Single by Benny Hill
- Released: 1963
- Length: 2:22
- Label: Pye
- Songwriter(s): Benny Hill, Tony Hatch

Benny Hill singles chronology
| "Transistor Radio" (1961) | "Harvest of Love" (1963) | "Ernie (The Fastest Milkman in the West)" (1971) |

= Harvest of Love =

"The Harvest Of Love" is a short comedy song, co-written and originally performed by Benny Hill, released on Pye Records (7N.15520). The other writer was shown as "M. Anthony", a pseudonym for the producer, Tony Hatch. The song was a #20 hit in the UK Singles Chart in 1963, and has appeared on several compilation albums as well as being covered by the Wurzels. The Benny Hill version was flipped with another Hill composition, "BAMba 3688". The record also saw a U.S. release on Rust (5079).

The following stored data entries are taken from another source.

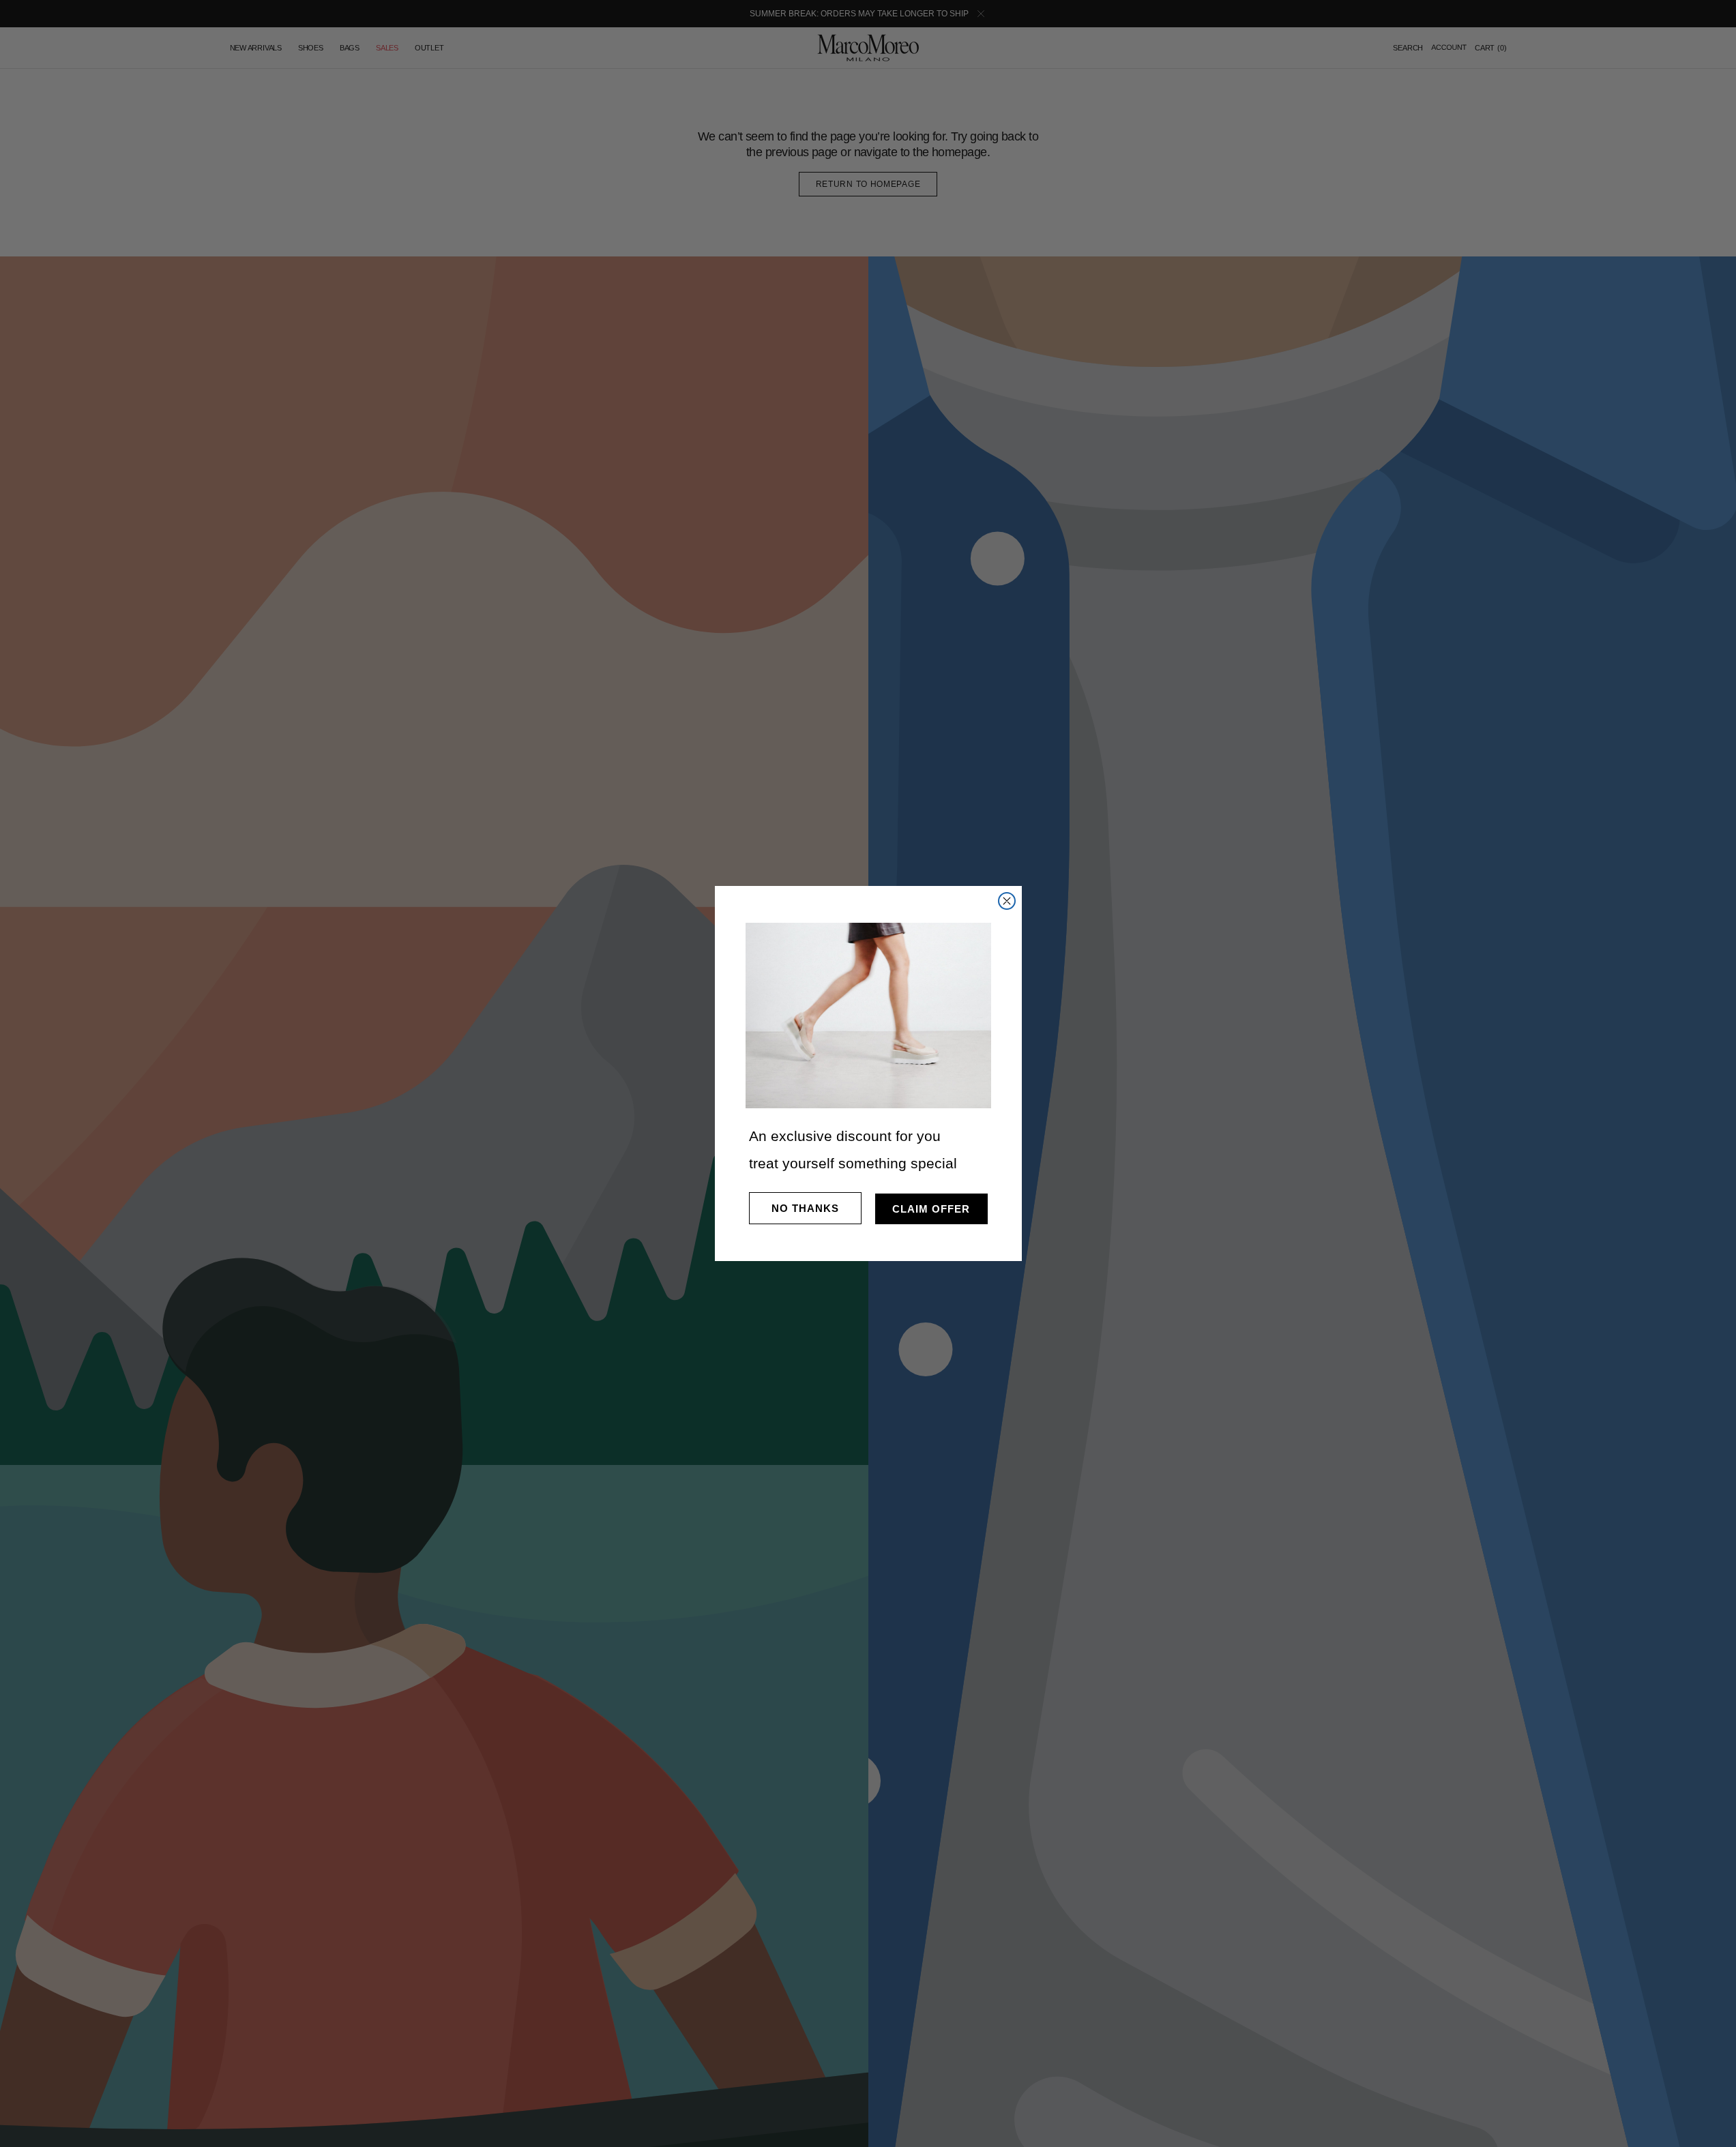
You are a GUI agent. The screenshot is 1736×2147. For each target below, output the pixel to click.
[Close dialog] (1007, 901)
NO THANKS (805, 1208)
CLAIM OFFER (931, 1209)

The song is sung from the point of view of a farmhand who has fallen in love (or at least, lust) with a young lady. Hill's vocals were accompanied by the Kestrels, who instead of singing, provided a vocal back-up of farmyard impressions. The accompaniment was directed by Hatch. The Kestrels at that time were Roger Greenaway, Tony Burrows, Jeff Williams, and Roger Gullane.

The lyrics included such lines as:
"And as the horse and I plough the field nearby,
Your memory I can't erase,
For while I walk at the rear of the horse, my dear,
I seem to see your face."
At the end of the song it turns out that the narrator is already married.

In September 2013, the original pressing of the single was found in private storage and sold for £10 at auction on the ITV daytime series Storage Hoarders.